For Hauerwas, Christians are people who “believe in history,” recognizing that “[t]ime has a narrative logic.” And it appears that at this point in history, “Christendom is coming to an end,” setting the church free “to embrace its body politic.” Once Christians realize that they are no longer in charge of their surrounding society, Hauerwas advised that they can enjoy the same social freedom to talk about Jesus that Jews have to talk about the Torah and Muslims have to talk about the Koran.
In admitted departure from most of evangelicalism, Hauerwas said that he “avoid[s] using language of belief to define what makes Christians Christians.” For the Duke professor, the “greatest challenge to Christianity is not in belief, but in politics.” Particularly, he framed Christians’ loyalty to God as being in opposition to embracing the identity of loyal citizens of a modern nation-state. He extensively cited Karl Barth, under whom Hauerwas’s own mentor, John Howard Yoder, studied. Hauerwas shared that he “often enjoy[s] making liberal friends, especially American liberal friends, nervous by saying that I am a theocrat.”
After declaring the fact, not mere “personal opinion,” that Jesus is Lord, Hauerwas was quick to add that “the way this works is not through any sort of coercion or violence” as in the 1600 years of “Constantinian dominance of world.” Rather, “[i]t is a politics of persuasion all the way down” in which “God gives us all the time we need.”
For Hauerwas, this means not only absolutist opposition to war (especially the U.S. military), but also rather broad denunciation of violence and coercion.
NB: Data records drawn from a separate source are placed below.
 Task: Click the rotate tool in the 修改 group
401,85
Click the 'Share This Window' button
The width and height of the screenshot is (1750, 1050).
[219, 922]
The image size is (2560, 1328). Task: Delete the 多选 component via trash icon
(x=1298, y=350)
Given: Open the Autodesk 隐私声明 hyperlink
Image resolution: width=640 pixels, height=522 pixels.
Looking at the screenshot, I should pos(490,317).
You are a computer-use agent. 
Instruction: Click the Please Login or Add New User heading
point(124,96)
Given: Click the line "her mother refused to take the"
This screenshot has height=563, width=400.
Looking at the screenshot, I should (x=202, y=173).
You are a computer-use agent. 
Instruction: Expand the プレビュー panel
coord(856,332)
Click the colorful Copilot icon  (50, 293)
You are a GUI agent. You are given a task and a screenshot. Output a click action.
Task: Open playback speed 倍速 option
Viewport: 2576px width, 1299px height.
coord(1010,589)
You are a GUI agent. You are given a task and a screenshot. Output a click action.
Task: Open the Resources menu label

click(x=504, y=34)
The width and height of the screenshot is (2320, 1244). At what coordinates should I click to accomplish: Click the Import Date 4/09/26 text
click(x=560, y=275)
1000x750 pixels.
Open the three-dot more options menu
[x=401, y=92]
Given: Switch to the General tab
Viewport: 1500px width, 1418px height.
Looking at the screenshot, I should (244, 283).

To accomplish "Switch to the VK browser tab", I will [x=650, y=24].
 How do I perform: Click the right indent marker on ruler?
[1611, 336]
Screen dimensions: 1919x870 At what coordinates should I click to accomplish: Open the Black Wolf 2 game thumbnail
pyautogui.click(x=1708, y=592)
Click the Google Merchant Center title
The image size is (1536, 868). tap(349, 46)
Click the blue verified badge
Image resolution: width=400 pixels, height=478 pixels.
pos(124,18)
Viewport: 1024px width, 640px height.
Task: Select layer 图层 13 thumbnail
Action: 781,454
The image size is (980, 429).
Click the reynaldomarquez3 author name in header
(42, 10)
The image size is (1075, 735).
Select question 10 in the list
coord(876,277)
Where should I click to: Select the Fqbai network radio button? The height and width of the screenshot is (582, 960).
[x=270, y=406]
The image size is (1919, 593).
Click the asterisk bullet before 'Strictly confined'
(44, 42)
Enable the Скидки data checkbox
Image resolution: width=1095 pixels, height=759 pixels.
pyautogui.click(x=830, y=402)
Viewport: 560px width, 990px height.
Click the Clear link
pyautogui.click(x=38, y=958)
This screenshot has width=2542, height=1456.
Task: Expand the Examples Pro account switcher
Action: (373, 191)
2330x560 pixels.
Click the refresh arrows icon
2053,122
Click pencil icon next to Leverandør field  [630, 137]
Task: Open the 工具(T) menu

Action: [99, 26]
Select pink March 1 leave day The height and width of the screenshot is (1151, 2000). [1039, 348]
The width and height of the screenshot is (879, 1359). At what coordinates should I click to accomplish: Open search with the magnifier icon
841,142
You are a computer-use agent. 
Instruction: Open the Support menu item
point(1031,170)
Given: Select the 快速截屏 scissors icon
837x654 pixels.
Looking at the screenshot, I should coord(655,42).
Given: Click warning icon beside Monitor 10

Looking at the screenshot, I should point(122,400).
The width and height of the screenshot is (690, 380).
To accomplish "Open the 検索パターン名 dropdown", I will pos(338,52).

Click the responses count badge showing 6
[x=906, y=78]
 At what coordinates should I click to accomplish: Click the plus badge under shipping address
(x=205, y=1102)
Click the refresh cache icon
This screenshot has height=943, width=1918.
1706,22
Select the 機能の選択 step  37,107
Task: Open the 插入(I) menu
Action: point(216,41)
He argued that “Christians are not called to non-violence because we think that that will rid the world of war, but it means that in a world of war, we cannot imagine ourselves being anything else.” In an apparent attempt to be provocative, he asserted that Reinhold Niebuhr was “the secret theologian for evangelicals” (of whom he repeatedly spoke in the third person), since “when it comes to foreign affairs, they just can’t wait to kill someone!” (He glossed over the major departures of Niebuhr’s theology from evangelicalism and of his ethics of Christian Realism from the Just War tradition.) According to Hauerwas, “[w]ar is the great liturgical alternative to the Eucharist,” and soldiers’ main sacrifice “is not their sacrifice of life, but of their normal unwillingness to kill.” On the world wars, he asked why they were not called “World Slaughter I” and “World Slaughter II.”
In light of the great evil forcefully advanced by the Axis powers, a questioner asked “[w]hat should we have done in World War II” and if just passively “watch[ing] that happen” would have been the best response.
After challenging his questioner by asking, “Who is the ‘we’?” Hauerwas replied, “I want to be as responsive as I can.” But he admitted that Christian non-violence “may mean we will have to watch the innocents suffer for our convictions.” He then immediately claimed that this was “no less true for Just War,” but did not offer any argument for this strong assertion beyond, somewhat bizarrely, referring to the atomic bombings of Japan (whose satisfaction of Just-War criteria is hardly uncontested).
Also during the question-and-answer time, I questioned his absolutist repudiation of “coercion,” asking about such cases as parents coercively preventing children from running across the street or the sort of church discipline seen in 1 Corinthians 5.
Hauerwas agreed that Christians are to be “people who live out Matthew 18,” which “feels like a very coercive interaction,” but serves “to save us from the violence that’s in us.” He continued that “of course you are going to use methods that seem coercive at the time, but they are always under negotiation.”
Stanley Hauerwas is certainly right to stress the urgent need for culturally accommodated Christians to re-awaken to their divine calling to live radically different lives than what the surrounding culture expects of us. And it is worth noting that, in principle, his call for the church to challenge “imperial ambitions of the state” could be applied not only to foreign military actions, but also to government’s playing an increasingly important role in a growing number of aspects of citizens’ lives.
But agreeing that Christians need to be different than non-Christians hardly necessitates accepting the whole package of Hauerwasianism. Any social ethic falls short of the basic Christian test of neighbor-love if it makes a choice to abandon millions to suffer such unchecked evils as naked aggression or genocide. And the apparent idolization of opposing coercion easily leads to a lack of full intellectual honesty (about good actions that actually are coercive, rather than just seemingly coercive) and also, potentially, a rather distorted, unbiblical view of God that leaves little room for what the Old and New Testaments teach us about His wrath, judgment, and, yes, coercion in His relationship with us subservient creatures.
Hauerwas’s Wheaton address, along with the question-and-answer session, thus highlighted much of why many Christians find his ethics appealing, as well as some of its biggest shortcomings.